While tax changes are on the table to raise some of the money to cover the uninsured, Medicare savings are part of the mix. President Obama, for example, has called for cuts in spending on Medicare Advantage plans, home health agencies, and some elements of hospital care to pay for covering the uninsured. Stark said Tuesday that "Medicare improvements" must be part of a health overhaul.

MedPAC Chairman Glenn Hackbarth testified that the commission favors increases for hospitals, doctors, ambulatory surgery centers and dialysis facilities in fiscal 2010, payment rate freezes for skilled nursing facilities and inpatient rehabilitation facilities, and payment reductions for home health agencies.

But MedPAC and those who favor its recommendations now face a barrage of complaints by providers and their allies on Capitol Hill that squeezing payments below levels in current law will harm access to care and water down its quality. Stark noted as much in his opening remarks, saying that "many in the provider community will balk at the recommendations," and that MedPAC's advice too often gets twisted up in complaints by providers that they can't sustain payment revisions that don't match increases in Medicare "market baskets" measuring changes in the cost of delivering care.

But Stark made a pitch for heeding MedPAC's advice, saying the panel "is as representative a board as I think we could find" of the various interests in the nation's health care system. Hackbarth too emphasized the commission's credentials. "The point I want to make is for the most part we are from the health care system," he said, noting that of some 350 commission votes cast on 22 payment recommendations only four were "no" votes and three were abstentions. MedPAC isn't beyond error but its mistakes do not result from a lack of experience in the health care system, he told lawmakers.

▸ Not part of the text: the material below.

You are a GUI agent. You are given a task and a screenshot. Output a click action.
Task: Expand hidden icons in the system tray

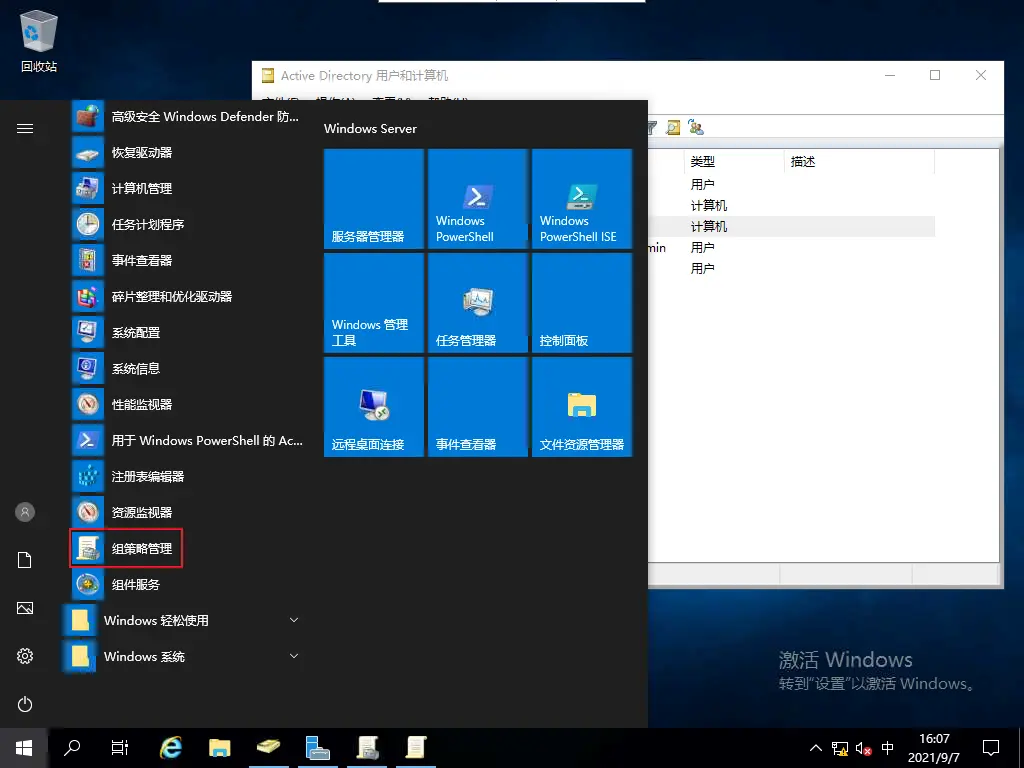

Republicans, however, were critical of MedPAC's advice that payments to private health plans should be the same as for fee-for-service providers in Medicare. And they criticized Medicare's payment rates as being too low, and as indicating the enormous financial pressure hospitals and doctors would face if a public program option were added to a system of universal coverage.

The subcommittee's top Republican, Rep. Wally Herger of California, described Medicare payment rates as being sharply lower than those in the private sector, claiming that they are some 40 percent lower in the case of physicians and 30 percent lower in the case of hospitals. Calling that a "huge disparity," Herger voiced disbelief at the idea that the difference didn't result in providers charging private payers more as a result.

Does MedPAC not see cost shifting as a result, with providers charging private insurers more to make up that difference, Herger asked Hackbarth.

Hackbarth's response was that MedPAC's recommended payment rates are sufficient if providers deliver care efficiently. Herger pressed Hackbarth further, asking whether the Medicare rates would be sufficient if there were no private insurers making higher payments. Hackbarth said they would.

The MedPAC chairman noted that recent analyses by the commission show that hospitals under cost pressure are able to tighten their belts to deliver efficient, quality care under Medicare payment rates. In general, hospitals aren't run efficiently because of overly generous private insurance rates, Hackbarth said. "Our concern is overly generous private payments drive up costs," he said. Medicare has to find ways to become more efficient if the program is to be sustained financially, he emphasized.

Higher Medicare payment rates wouldn't necessarily lead providers to charge other payers less, Hackbarth suggested. "It's not at all clear to me that higher Medicare rates would result in lower rates" to private insurers, he said. "For profit hospitals will seek to maximize their profits. Not-for-profit hospitals will seek to maximize their revenues, so they can do good things with it."